Resources: We use a 4GB machine with a large disk, so we can handle large amounts of main memory storage.
Updates: We chose an update model that is batched (due to the fact that we obtain updates from the AltaVista crawler once a day).
Querying flexibility: We keep the API simple so as to allow a variety of search mechanisms to be built on top of it.
Communication with clients: Our current interface is HTTP based, via a custom HTTP server - again, this is flexible.

The graph structure is relatively straightforward. We maintain a record for each node containing a list of its inlinks and outlinks. In the actual implementation, this list is actually a pointer into a table of all the (in/out)lists. The nodes are represented not as URLs, but using an internal node ID.

Designing the URL database turned out to be the non-trivial part. Initially, we were using the Altavista-assigned fingerprint as a node ID, and used a huge file containing the ID-URL correspondence to compute the mapping from an ID to a URL. The forward mapping is a function computation. However, this approach was not useful for two reasons:

Fingerprints are 64 bit objects, which is unnecessarily large (we only have 250 million URLs right now). This translates into a space wastage both in the URL database and in the graph structure.
The list of sorted URLs is over 19 GB. This is very difficult to manage, and we need to compress the data to improve space and lookup.

As a result, we use assigned 32 bit numbers as node IDs, and use an encoding scheme to represent the URLs. This scheme is a delta-encoding scheme, where each string is stored not in its entirety, but as the difference between it and the string before it. This allows us to significantly compress the data - down to about 5.3 GB. Note that each compressed entry also contains the node ID stored within it.

We also build an index to search this database (delta-encoding a file forces the search to be linear, so we need an index containing fully formed URLs which we can use as a start point for decoding the URL).

In addition to building the above structure, we also built a system for updates that takes a formatted Altavista crawl result and merges it into the database. This system is non-trivial, owing to the sizes involved and the need to perform updates quickly.

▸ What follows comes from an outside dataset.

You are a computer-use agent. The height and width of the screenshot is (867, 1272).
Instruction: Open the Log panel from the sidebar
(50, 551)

The interesting part of the work was designing the data structures. We came up with a variety of schemes that could be used to represent the URL database, and even toyed with the idea of changing the graph representation to something more intricate. Ultimately though, and this is probably the main lesson to be drawn, simplicity should not be underrated. Our final structures are quite simple, which means that writing code for them is easy, and performance is generally acceptable. Moreover, a simple structure allows us to (potentially) play with many different types of query families without introducing a bias into performance. The largest single amount of effort however, went into initializing the databases from the latest AV crawl (about a month old).

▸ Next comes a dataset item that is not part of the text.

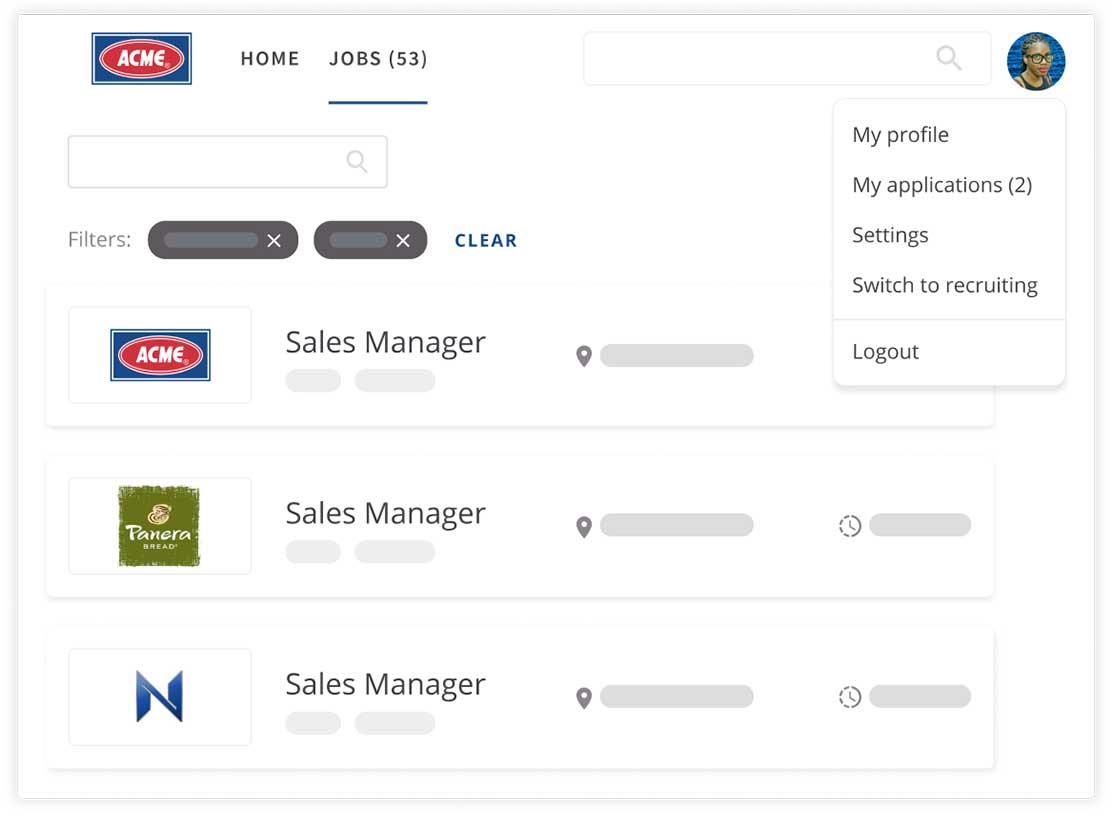The height and width of the screenshot is (828, 1112).
Task: Remove the first filter chip
Action: pyautogui.click(x=274, y=240)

This work has no real connection to the work I do at Stanford, (which is more theoretical in nature), but I found it interesting mainly because it is a good example of the sort of problem I'm interested in, namely, where there are theoretical issues to explore as well as non-trivial system-building problems. Due to time constraints, I was unable to look at related graph-theoretic work (mostly because of time), but this project gave me a lot of experience in the nitty-gritty of data structure design and implementation.

Acknowledgements: I'd like to thank Puneet Kumar and Andrei Broder for their constant help and support, and for making sure I didn't keep veering off the focus of the project. A special thanks to Hannes Marais for always being around as a "covert" third host. I would also like to thank Krishna Bharat, Mike Burrows, Sanjay Ghemawat, and Monika Henzinger for their help.